Het wetsvoorstel STROOM (Kamerstuk 34 199) kondigt het voornemen aan om het netwerk op zee te bekostigen uit de opslag duurzame energie, via een rechtstreekse subsidie aan TenneT. Dit leidt niet tot een verhoging van de opslag duurzame energie. Zoals ik in mijn brief van 19 mei jl. over de tender wind op zee heb aangegeven, is vanuit deze middelen 4 miljard euro beschikbaar voor het aanwijzen van TenneT (Kamerstuk 33 561, nr. 19). Het aanwijzen van TenneT leidt er namelijk toe dat voor de windparken zelf minder subsidie nodig is. De netaansluiting is immers geen onderdeel meer van de kosten van een windpark. De beschikbare 4 miljard euro is toereikend voor de bekostiging van het net op zee.

Door het netwerk op zee te bekostigen uit de opslag duurzame energie, heeft het aanwijzen van TenneT voor het netwerk op zee ook geen verhoging van de transporttarieven tot gevolg. De kosten van TenneT worden dan namelijk direct gesubsidieerd en hoeven dus niet verrekend te worden in de transporttarieven. Het aanwijzen van TenneT heeft hierdoor dus geen effect op de energierekening van burgers en bedrijven. Met het subsidiëren van wind op zee – inclusief de aansluiting – was tenslotte al rekening gehouden bij de opslag duurzame energie.

Indien niet was gekozen voor bekostiging van het netwerk op zee uit de opslag duurzame energie, was er wél een verschuiving van de kosten opgetreden. Zouden de kosten van het netwerk op zee via de transporttarieven in rekening worden gebracht bij afnemers van elektriciteit, dan zouden deze kosten worden verschoven van de opslag duurzame energie naar het transporttarief. De verschuiving van de kosten zou door het verschil in berekeningssystematiek tot een andere verdeling van de kosten tussen burgers en bedrijven leiden.

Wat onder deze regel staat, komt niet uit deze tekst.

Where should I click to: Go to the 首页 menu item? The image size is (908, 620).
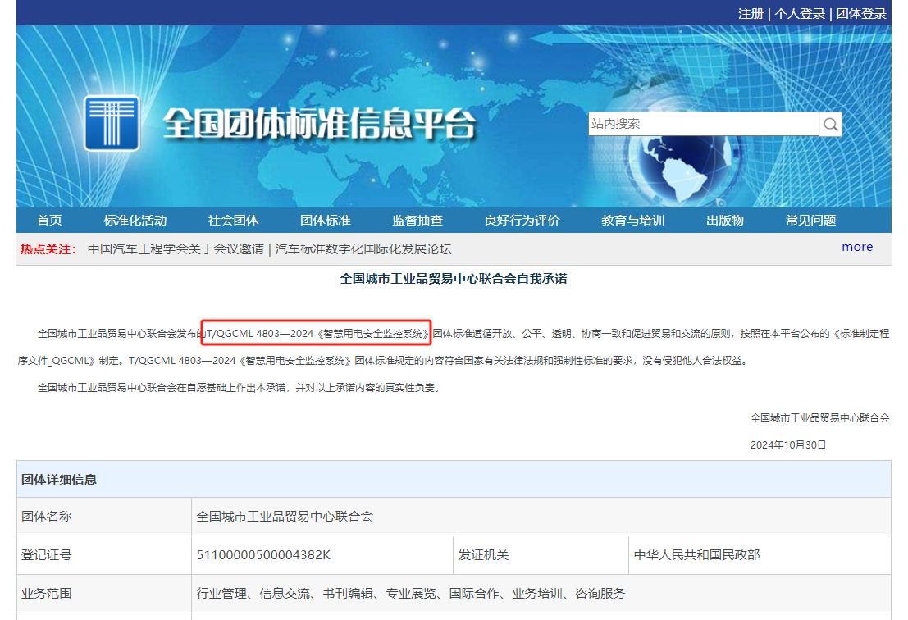49,220
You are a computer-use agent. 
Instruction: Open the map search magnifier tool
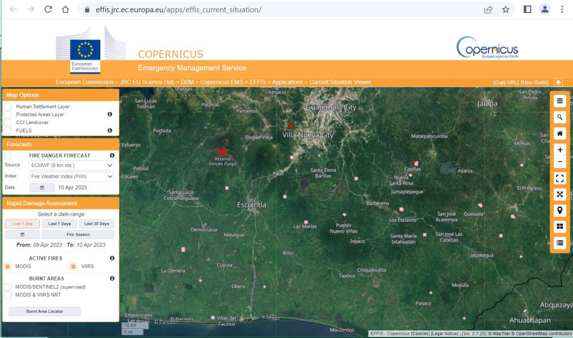pos(560,117)
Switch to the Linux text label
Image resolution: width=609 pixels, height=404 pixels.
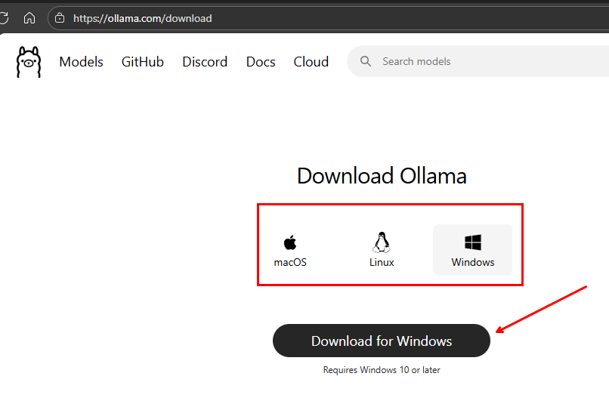(382, 263)
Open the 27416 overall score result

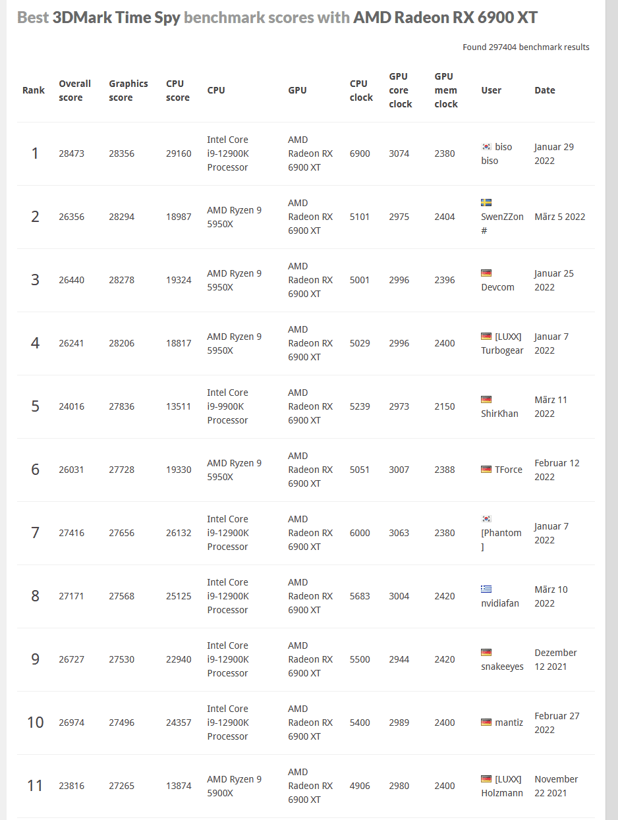point(71,533)
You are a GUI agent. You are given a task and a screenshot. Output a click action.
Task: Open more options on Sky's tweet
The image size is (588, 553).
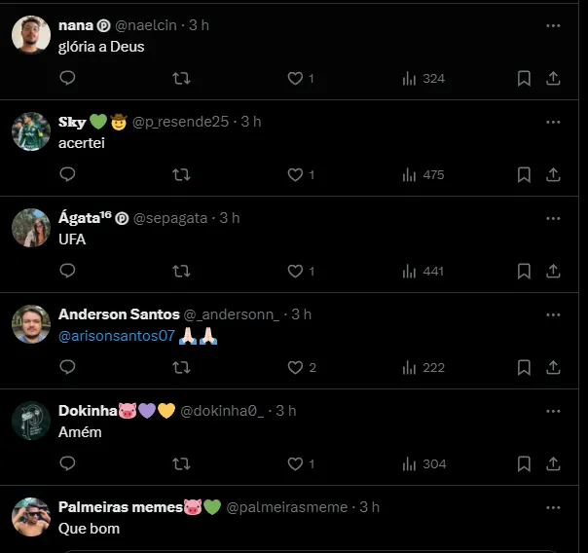pyautogui.click(x=553, y=122)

Indicatie jaarlijkse kosten netwerk op zee voor gezinnen en grootverbruikers
 

Jaarlijks verbruik

Kosten via opslag duurzame energie (euro/jaar)

Kosten via transporttarieven (euro/jaar)

Verschil

(euro/jaar)

Gemiddeld gezin

3.500 kWh

1.600 m3

18

7

– 11

Groot staalbedrijf

1.500.000.000 kWh

140.000.000 m3

121.759

2.860.927

+ 2.739.168

De bovenstaande tabel geeft ter illustratie aan wat het effect zou zijn voor een gemiddeld huishouden en een voorbeeld grootverbruiker (een groot staalbedrijf) indien de gemiddelde kosten van het netwerk op zee (circa 200 miljoen euro per jaar) niet meer uit de opslag duurzame energie bekostigd zouden worden, maar uit de transsporttarieven. De tabel laat zien dat het effect van een verschuiving significant zou zijn en dat de energie-intensieve industrie hierdoor fors geraakt zou worden, terwijl de concurrentiepositie van deze bedrijven al onder druk staat.

Het voornemen voor een rechtstreekse subsidie aan TenneT wordt verder uitgewerkt. Als onderdeel daarvan zal het voornemen met de Europese Commissie worden besproken in het kader van de staatssteunregels.